▶ [TASK DIRECTIONS]: Go through the following data and transcribe exactly the stretch of lines from the one holding "Given: Click the" to the one holding "Open Thequiet01's orange", both included.

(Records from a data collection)

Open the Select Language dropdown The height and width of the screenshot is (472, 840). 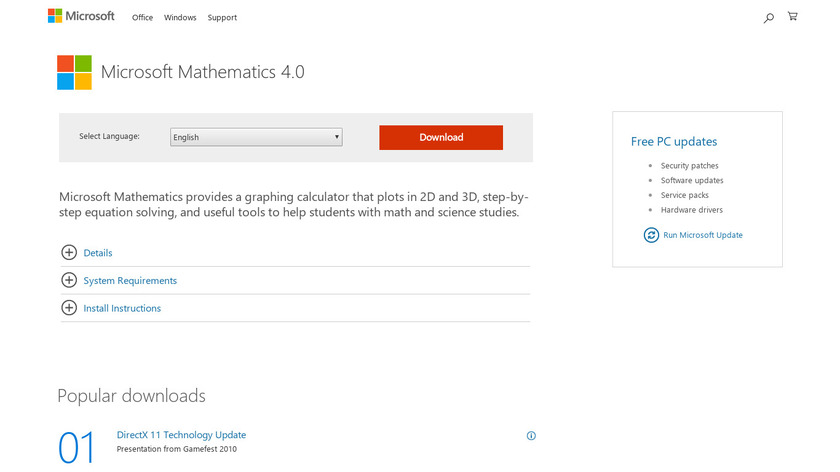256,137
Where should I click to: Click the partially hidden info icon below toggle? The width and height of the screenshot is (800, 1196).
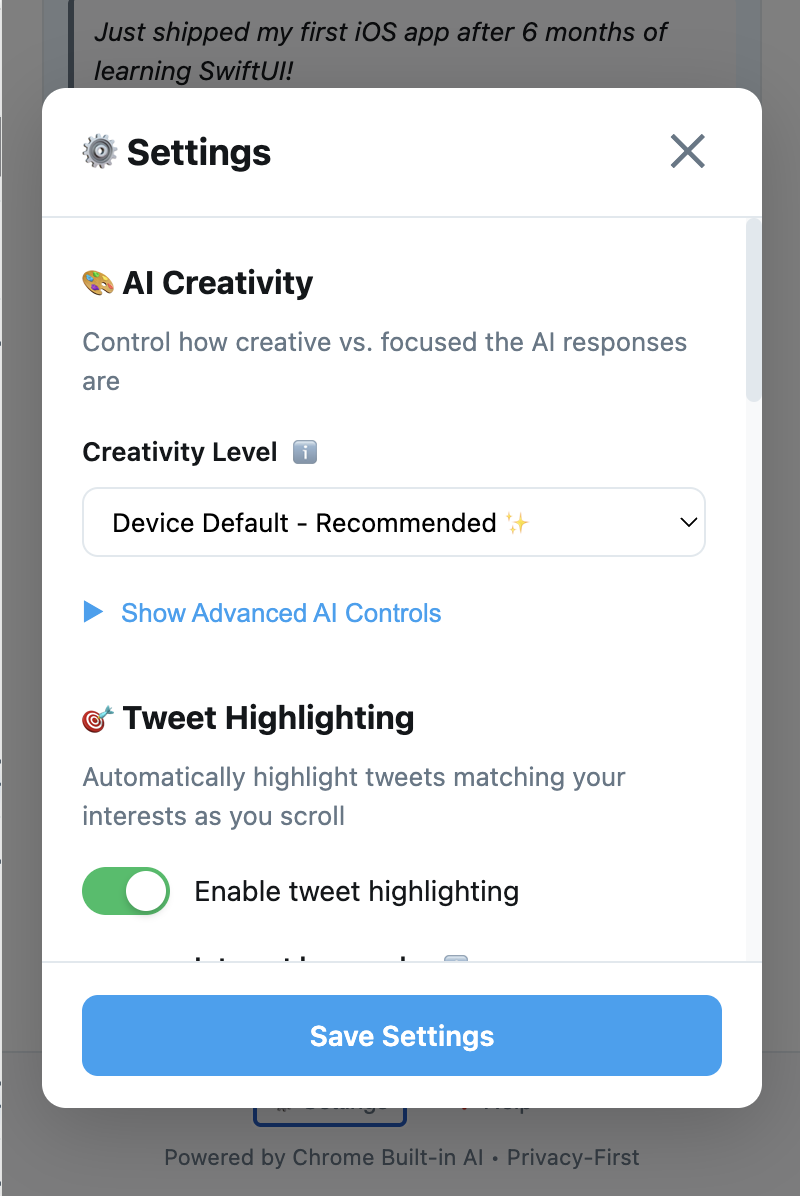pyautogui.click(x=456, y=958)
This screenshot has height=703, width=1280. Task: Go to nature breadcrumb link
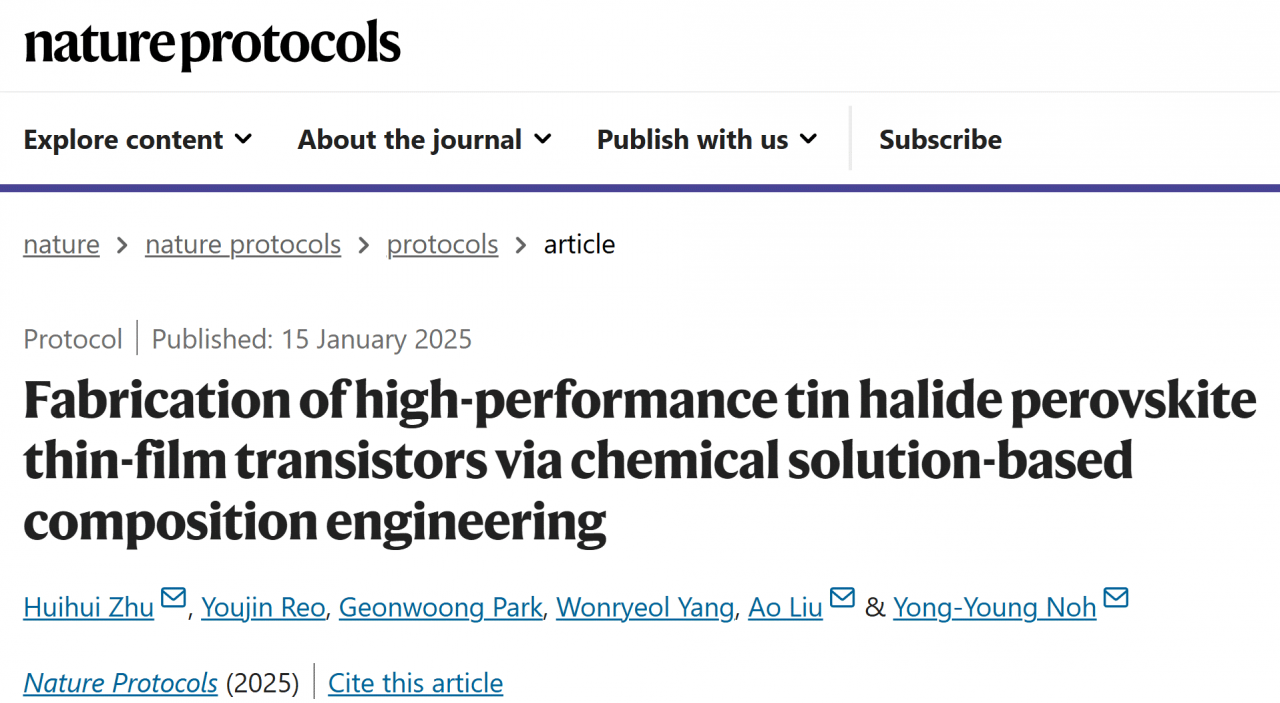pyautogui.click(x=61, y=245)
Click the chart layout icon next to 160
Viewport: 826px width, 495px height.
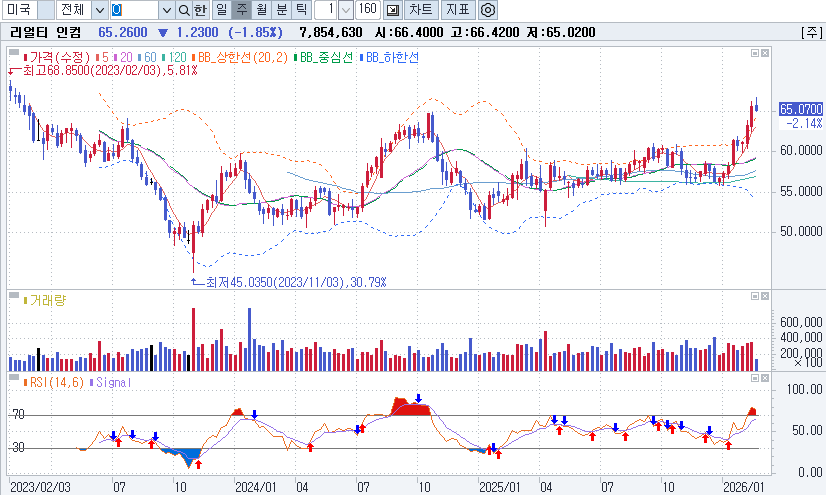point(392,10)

==

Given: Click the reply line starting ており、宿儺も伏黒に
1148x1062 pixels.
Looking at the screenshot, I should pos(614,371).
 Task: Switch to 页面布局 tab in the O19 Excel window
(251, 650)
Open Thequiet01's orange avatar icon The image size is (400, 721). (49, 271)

▶ [RESPONSE TO THE EXERCISE]:
Given: Click the reply line starting ており、宿儺も伏黒に
1148x1062 pixels.
Looking at the screenshot, I should pos(614,371).
 Task: Switch to 页面布局 tab in the O19 Excel window
(251, 650)
Open Thequiet01's orange avatar icon The image size is (400, 721). (49, 271)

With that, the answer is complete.